Il film vede come protagonisti una madre, Nadja (Peri Baumeister), e suo figlio, Elias (Carl Anton Koch), costretti ad intraprende un viaggio in aereo verso New York partendo dalla Germania, per incontrare un dottore che possa curare la particolare malattia del sangue che affligge la madre Nadja. Durante il volo però l’aereo viene preso ostaggio da dei terroristi, i quali hanno intenzione di far schiantare l’aereo nei pressi di Londra. Così Nadja per salvare suo figlio si vedrà costretta ad attaccare i terroristi, tirando fuori il suo lato oscuro e rivelando una natura vampiresca. Il tutto non sarà così semplice come potrebbe sembrare perché nel mezzo la vicenda prenderà diverse pieghe, portando il film ad esiti inaspettati.

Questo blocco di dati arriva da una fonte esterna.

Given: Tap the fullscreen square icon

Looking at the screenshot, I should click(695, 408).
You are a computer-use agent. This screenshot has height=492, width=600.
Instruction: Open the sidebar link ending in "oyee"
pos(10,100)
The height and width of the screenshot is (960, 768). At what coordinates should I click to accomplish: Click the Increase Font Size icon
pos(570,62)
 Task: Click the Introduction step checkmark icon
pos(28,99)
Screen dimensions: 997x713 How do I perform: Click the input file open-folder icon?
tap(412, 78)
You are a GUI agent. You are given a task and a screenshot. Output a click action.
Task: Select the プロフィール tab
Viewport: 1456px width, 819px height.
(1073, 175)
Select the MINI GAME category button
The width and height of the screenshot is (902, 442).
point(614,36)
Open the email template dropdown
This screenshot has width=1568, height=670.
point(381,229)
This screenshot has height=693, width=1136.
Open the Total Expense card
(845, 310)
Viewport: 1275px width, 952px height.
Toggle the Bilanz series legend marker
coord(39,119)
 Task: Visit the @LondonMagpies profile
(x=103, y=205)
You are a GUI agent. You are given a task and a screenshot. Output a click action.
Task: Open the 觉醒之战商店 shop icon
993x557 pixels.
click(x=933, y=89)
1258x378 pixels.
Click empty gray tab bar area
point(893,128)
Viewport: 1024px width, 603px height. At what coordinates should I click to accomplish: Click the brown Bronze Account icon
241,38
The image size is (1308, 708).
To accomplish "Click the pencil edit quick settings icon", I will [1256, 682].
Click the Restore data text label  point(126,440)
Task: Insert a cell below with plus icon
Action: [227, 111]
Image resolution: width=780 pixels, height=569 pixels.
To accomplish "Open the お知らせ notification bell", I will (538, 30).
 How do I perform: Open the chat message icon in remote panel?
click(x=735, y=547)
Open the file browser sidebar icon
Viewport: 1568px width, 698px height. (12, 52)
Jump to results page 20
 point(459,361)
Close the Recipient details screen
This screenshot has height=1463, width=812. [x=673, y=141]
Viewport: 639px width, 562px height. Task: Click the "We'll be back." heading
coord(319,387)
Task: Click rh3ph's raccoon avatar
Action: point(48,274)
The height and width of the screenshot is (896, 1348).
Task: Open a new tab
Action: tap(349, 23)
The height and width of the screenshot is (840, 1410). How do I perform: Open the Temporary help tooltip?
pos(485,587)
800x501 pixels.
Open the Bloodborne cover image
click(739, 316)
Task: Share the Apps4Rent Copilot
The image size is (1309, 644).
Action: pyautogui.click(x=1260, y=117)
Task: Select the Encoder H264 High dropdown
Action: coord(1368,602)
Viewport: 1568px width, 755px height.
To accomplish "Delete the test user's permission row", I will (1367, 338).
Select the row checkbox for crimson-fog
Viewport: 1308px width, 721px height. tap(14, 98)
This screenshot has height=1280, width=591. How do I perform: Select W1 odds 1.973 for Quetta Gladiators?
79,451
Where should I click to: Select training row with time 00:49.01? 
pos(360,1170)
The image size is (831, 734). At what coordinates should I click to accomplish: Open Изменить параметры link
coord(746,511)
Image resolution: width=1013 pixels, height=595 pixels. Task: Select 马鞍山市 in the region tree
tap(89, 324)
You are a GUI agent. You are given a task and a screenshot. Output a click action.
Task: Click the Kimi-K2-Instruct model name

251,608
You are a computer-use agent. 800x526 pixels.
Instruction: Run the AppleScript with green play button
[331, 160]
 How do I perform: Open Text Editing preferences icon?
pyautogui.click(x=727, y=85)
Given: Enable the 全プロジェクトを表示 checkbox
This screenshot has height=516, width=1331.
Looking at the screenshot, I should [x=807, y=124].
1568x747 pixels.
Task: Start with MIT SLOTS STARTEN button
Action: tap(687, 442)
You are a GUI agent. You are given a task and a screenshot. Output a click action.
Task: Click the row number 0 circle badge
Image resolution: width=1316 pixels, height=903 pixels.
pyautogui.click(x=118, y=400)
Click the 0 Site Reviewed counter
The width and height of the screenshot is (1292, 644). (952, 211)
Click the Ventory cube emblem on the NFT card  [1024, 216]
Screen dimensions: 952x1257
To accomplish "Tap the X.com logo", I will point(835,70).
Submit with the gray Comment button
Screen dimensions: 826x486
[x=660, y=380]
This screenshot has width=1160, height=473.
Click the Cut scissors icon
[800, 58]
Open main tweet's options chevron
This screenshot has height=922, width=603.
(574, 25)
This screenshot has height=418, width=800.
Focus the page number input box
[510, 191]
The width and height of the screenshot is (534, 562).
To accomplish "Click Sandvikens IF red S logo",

L’11 Settembre da ormai vent’anni influenza la cinematografia statunitense e non solo, è un trauma mai realmente elaborato, forse a causa del continui flussi di immagini ai quali siamo stati sottoposti in tutti questi anni che probabilmente hanno creato un effetto anestetizzante su noi spettatori, per dirla alla Susan Sontag. Le paure post 11 Settembre si estendono anche oltreoceano a distanza di tempo, e infatti in Blood Red Sky, produzione tedesca, si ripropongono tutte attraverso un dirottamento aereo terroristico, ma di matrice occidentale, con l’intento di riprodurre gli attentati al World Trade Center del 2001 in versione europea.

Blood Red Sky, la recensione del film di Peter Thorwarth

Ma di film che percorrono il filone aereo-terroristico ne abbiamo visti diversi in questi anni. Qui la novità interessante è invece l’inserimento del sovrannaturale in un contesto già estremo di suo, volto ad alimentare le paranoie di un pubblico già traumatizzato. Infatti la componente vampiresca, presentata come un virus trasmissibile, va sicuramente a porsi come eco della pandemia globale che da ormai un anno e mezzo ci perseguita.

Peter Thorwarth riesce a combinare abbastanza bene la componente horror con l’azione attraverso un interessante e veloce uso della steadycam negli spazi più bui e claustrofobici dell’aereo, mantenendo elevata l’attenzione, ma soprattutto la tensione. L’uso del flashback, parallelo alla storia principale, è molto coinvolgente e utile per risolvere i dubbi sul background della protagonista oltre che permettere ad empatizzare di più con essa. Interessante nel film è anche il gioco sullo stereotipo islamico come fautore dell’attentato: infatti i terroristi europei usano un povero ostaggio asiatico come capro espiatorio da incolpare per il dirottamento, e come possiamo immaginare sarà difficile per lui dimostrare di essere solo una vittima.

Ma è il sangue la componente essenziale del film, come afferma già il titolo, ed è presente in abbondanza rispecchiando coerentemente il vampyr-movie, e di conseguenza accontentando i fan del genere i quali, quasi certamente, coglieranno la somiglianza estetica del vampiro con le creature presenti in 30 giorni di buio.

Nel complesso Blood Red Sky è un film riuscito. Pur non essendo un prodotto ad alto budget si pone come una visione innovativa in contesti già collaudati, inoltre, senza mai annoiare nonostante le due ore di pellicola, riesce a regalare agli amanti del cinema di genere le giuste quantità di paura, sangue e tensione attraverso uno scontro per la sopravvivenza senza esclusione di morsi.